July 2008

Hello friends,

No account of university life is complete without the people who run them - the professors. Before stepping into this minefield, I should stress that I am not writing about my supervisors, U of T, or computer science in particular, and some things are rumors I heard from other people in different places.

I'll start with the worst. There are people who made their career on ideas invented by others. Sometimes, like Nobel-prize controversies, it could be the fault of the community that credit is not given to the first inventors. But it also happens that professors publish work of their students without informing them. Another way is to anonymously review a large number of papers. Most papers are rejected, but they could have good ideas that can be used in a different context, and the original authors have no way to know. Even worse, not long ago it was found that someone broke into the system of a major conference and downloaded all submissions.

At the second level there are hypocrites. They preach how to do science right, but when it comes to their work, you'll here excuses like "we didn't have time" or "that's what everybody is doing". Somewhat related are "Midas" professors. Everything they say is correct, everything they do is simple and elegant. The problems start when other people try to do exactly the same things.

A new category is "modern professors". These people are technically strong, but have no intention to look at serious questions. They just peruse academic career, as if science is weighted in kilograms and the only thing that counts is the papers count. As a consequence, they publish like a printing house. If science progressed at the speed they publish by now we were living on Mars.

Since "modern professors" are filling up universities, very few "clumsy professors" left around. These are people born to do well only one thing, research. They are always late, forget meetings, can't answer simple questions, etc. It is hard to understand how these weird people became professors. But in academia their unconventional thinking turns out to be an advantage, and every couple of years they come up with original ideas that nobody else would think about.

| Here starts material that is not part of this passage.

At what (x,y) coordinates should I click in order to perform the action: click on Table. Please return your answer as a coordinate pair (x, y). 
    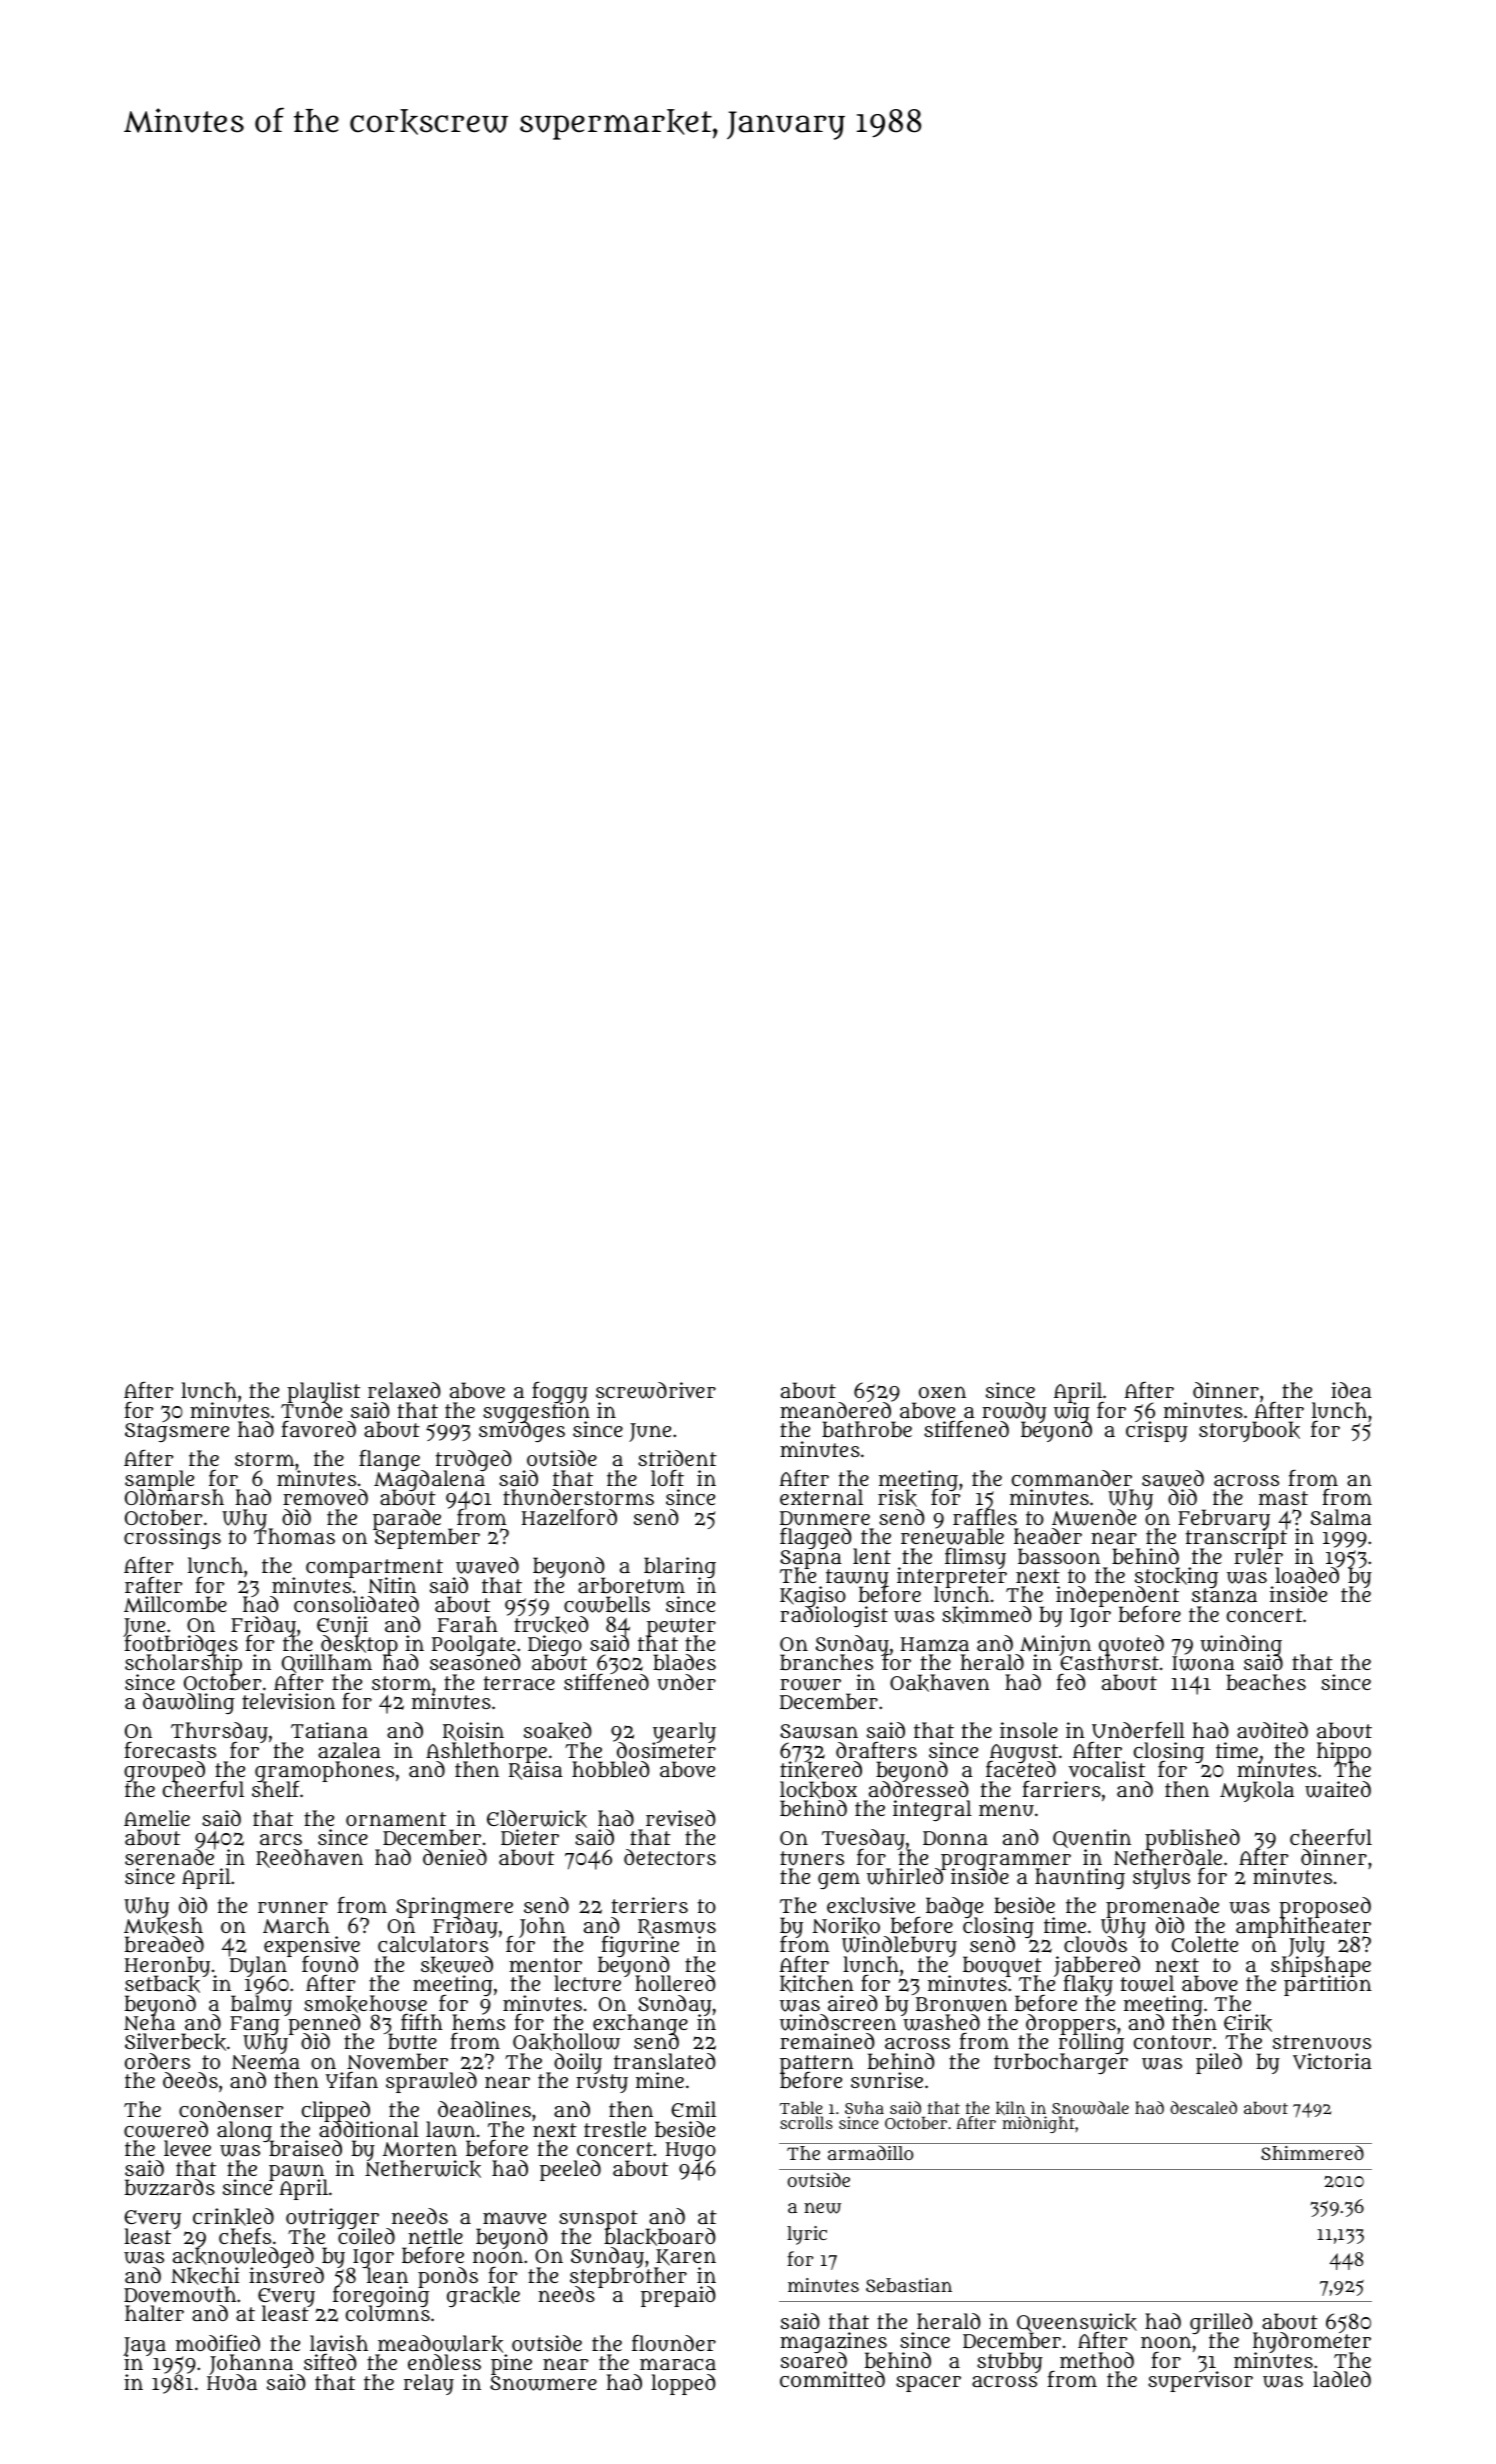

Finally, the "superman professors". These are the best experts in the world. They can point you to a paper hot from the press or dig seminal paper from fifty years ago. Unfortunately they are very busy. They tour the world, edit journals, write books, organize conferences, guide students, manage their departments and labs, consult companies, and last (and often least), teach courses. They run a disciplined lifestyle of a professional athlete. The difference is that athletes retire after 10 years, while these professors are active for 30 years. If you are lucky to meet these people, you'll notice they are very serious and oftentimes pedantic (though in their own eyes they are not perfectionists enough). They are not interested in playing games or publicity. The last thing they need is NY Times headline "prof. X said...". They already got that. They are interested in the big questions. And they have religious faith that maybe they will not solve them, maybe they will not be solved in their lifetime, but there is no magic and there should be good answers. For all these reasons they don't sleep at night. Which is why I am confident that no serious professor will waste his time reading this and write on the types of graduate students.